# To do
Pick out each line of the records that includes the string "will", and copy it.

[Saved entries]
------------------------------

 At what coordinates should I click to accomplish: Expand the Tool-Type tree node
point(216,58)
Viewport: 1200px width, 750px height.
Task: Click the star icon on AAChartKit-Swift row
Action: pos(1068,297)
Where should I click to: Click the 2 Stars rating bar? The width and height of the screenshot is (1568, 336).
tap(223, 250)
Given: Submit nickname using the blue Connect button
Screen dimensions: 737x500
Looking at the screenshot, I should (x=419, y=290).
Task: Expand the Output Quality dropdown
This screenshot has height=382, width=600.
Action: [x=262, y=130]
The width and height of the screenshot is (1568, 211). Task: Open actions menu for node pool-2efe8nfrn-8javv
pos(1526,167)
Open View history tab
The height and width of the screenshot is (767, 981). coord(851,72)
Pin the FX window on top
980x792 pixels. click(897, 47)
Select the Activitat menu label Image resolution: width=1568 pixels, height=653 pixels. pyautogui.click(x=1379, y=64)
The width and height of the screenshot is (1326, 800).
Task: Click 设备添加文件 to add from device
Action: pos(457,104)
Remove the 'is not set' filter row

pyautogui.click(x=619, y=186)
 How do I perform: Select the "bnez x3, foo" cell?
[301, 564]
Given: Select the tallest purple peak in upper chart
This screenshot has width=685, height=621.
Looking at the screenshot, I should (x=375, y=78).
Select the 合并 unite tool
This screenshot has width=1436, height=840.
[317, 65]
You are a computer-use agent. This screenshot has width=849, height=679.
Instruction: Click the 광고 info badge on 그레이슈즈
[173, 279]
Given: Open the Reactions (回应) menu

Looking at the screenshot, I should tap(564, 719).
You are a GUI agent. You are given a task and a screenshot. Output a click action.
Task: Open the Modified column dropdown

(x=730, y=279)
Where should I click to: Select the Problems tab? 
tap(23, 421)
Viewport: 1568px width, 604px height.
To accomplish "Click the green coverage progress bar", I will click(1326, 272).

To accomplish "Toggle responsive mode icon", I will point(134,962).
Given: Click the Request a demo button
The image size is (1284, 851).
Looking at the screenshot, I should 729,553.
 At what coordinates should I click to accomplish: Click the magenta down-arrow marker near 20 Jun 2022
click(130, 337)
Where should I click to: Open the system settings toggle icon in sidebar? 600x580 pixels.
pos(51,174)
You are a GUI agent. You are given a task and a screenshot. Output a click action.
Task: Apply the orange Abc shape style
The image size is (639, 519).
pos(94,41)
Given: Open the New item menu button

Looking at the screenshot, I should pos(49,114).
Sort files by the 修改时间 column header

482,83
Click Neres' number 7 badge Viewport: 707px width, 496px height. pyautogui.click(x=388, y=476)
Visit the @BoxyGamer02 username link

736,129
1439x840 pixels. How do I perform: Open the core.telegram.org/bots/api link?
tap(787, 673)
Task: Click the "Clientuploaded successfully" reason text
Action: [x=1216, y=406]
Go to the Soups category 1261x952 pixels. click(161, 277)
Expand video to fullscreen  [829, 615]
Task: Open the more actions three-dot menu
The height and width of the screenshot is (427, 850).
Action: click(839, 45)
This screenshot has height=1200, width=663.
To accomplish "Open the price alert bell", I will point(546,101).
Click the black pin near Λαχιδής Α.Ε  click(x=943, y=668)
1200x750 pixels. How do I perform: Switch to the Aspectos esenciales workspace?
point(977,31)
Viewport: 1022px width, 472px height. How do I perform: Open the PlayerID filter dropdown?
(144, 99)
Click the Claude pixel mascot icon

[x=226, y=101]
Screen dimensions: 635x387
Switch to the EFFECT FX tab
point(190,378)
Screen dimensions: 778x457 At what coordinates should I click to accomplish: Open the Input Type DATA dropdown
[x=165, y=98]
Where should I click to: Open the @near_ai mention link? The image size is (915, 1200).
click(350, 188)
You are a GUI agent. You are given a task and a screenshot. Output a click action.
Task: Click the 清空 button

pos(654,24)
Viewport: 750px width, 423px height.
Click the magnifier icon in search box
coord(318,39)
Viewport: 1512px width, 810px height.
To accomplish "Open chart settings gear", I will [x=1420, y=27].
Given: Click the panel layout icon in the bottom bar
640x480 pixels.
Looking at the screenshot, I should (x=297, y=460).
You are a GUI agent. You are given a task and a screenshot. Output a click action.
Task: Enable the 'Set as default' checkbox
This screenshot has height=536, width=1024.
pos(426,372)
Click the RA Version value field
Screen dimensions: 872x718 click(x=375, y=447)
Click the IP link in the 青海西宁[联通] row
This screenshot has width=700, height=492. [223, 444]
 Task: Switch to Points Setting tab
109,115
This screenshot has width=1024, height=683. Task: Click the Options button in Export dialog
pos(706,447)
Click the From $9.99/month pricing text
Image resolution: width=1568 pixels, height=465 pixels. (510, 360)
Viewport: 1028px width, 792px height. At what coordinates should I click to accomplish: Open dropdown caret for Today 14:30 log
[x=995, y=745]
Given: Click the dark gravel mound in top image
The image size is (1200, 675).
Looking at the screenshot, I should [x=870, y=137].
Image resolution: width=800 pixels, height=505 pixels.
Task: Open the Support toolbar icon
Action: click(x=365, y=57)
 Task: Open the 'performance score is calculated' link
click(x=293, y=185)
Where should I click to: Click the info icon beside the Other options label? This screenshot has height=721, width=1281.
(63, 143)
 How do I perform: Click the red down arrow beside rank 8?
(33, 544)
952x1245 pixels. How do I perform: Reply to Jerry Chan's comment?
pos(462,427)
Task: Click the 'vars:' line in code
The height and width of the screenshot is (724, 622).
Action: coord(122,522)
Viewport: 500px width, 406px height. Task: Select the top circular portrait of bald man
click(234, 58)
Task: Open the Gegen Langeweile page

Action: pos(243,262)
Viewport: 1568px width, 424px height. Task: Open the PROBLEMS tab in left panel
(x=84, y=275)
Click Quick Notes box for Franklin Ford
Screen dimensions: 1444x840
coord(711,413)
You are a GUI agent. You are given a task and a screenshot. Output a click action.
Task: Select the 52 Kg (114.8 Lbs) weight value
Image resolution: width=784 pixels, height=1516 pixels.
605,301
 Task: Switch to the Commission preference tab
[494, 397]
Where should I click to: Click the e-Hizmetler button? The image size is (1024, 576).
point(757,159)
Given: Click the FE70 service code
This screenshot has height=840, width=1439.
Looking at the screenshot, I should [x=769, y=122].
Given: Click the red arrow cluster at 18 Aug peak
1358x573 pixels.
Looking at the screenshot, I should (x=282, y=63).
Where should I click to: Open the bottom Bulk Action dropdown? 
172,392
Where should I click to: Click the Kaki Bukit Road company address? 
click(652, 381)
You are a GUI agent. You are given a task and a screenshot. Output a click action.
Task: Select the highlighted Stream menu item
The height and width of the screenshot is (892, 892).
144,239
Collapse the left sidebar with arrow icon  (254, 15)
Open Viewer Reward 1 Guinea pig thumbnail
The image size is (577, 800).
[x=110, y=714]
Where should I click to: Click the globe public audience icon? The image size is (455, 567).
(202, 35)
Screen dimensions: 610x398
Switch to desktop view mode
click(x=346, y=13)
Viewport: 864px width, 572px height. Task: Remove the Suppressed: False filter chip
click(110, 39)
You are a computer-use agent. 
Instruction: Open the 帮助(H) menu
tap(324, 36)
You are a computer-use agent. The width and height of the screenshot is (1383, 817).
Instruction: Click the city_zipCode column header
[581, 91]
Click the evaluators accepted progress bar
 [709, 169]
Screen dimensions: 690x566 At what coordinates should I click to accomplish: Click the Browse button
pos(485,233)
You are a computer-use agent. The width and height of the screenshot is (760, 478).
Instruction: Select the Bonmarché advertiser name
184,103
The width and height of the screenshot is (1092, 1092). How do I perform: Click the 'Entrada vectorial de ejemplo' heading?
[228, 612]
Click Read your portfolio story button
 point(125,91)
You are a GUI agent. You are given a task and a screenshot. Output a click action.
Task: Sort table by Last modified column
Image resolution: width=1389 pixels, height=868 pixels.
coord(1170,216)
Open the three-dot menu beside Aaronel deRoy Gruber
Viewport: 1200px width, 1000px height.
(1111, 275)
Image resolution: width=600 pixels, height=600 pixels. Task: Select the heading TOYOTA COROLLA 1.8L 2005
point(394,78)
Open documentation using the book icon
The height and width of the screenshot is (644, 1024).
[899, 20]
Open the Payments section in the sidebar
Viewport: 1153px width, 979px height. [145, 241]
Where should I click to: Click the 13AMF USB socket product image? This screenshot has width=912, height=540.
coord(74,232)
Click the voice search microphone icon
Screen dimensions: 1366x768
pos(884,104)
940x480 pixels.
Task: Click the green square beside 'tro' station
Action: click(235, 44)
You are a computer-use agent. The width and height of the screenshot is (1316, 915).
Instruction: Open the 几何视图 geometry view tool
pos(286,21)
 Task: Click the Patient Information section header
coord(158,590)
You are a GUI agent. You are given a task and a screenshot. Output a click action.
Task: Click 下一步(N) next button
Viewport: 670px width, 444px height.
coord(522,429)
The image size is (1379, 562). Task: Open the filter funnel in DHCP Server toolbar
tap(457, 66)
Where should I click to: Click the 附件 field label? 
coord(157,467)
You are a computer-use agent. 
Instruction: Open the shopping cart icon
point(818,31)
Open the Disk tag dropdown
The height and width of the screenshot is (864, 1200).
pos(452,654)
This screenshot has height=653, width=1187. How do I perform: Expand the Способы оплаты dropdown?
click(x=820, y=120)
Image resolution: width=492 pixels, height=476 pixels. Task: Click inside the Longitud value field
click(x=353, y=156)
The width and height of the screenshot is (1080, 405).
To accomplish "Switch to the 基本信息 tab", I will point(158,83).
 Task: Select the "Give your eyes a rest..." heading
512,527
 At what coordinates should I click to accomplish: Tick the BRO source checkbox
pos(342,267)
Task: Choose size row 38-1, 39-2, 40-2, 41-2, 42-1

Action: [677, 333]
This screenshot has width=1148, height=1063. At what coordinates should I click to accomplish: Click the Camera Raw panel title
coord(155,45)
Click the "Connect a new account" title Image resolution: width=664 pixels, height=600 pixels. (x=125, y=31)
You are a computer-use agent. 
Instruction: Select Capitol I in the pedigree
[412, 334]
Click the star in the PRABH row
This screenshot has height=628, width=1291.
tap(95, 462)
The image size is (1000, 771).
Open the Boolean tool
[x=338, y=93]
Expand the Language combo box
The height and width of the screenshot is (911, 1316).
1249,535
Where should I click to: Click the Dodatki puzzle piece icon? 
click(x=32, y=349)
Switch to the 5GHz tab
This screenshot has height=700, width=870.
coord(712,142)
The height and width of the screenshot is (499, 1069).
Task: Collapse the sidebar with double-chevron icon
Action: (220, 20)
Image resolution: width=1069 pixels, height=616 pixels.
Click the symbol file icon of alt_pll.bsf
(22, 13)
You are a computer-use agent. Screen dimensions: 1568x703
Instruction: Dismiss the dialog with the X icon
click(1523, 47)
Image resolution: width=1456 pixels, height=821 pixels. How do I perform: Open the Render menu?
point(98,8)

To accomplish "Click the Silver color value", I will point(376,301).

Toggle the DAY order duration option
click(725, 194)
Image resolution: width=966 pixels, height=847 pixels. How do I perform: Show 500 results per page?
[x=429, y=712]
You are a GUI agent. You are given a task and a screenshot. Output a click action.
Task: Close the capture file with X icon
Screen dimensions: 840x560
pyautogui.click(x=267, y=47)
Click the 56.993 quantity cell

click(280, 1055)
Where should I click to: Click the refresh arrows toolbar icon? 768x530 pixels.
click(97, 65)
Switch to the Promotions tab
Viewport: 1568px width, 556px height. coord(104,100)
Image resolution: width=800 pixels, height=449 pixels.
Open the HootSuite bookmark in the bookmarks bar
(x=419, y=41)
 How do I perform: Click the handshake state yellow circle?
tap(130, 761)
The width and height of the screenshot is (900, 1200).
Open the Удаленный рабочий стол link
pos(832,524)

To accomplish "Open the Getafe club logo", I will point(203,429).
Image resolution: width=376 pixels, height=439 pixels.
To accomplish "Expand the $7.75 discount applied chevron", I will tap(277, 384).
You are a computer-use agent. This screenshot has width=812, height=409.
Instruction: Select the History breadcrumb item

------------------------------

# Answer below
To accomplish "Click the green coverage progress bar", I will click(1326, 272).
To accomplish "Toggle responsive mode icon", I will point(134,962).
To accomplish "Open the price alert bell", I will point(546,101).
To accomplish "Open chart settings gear", I will [x=1420, y=27].
To accomplish "Switch to the 基本信息 tab", I will point(158,83).
To accomplish "Click the Silver color value", I will point(376,301).
To accomplish "Open the Getafe club logo", I will point(203,429).
To accomplish "Expand the $7.75 discount applied chevron", I will tap(277, 384).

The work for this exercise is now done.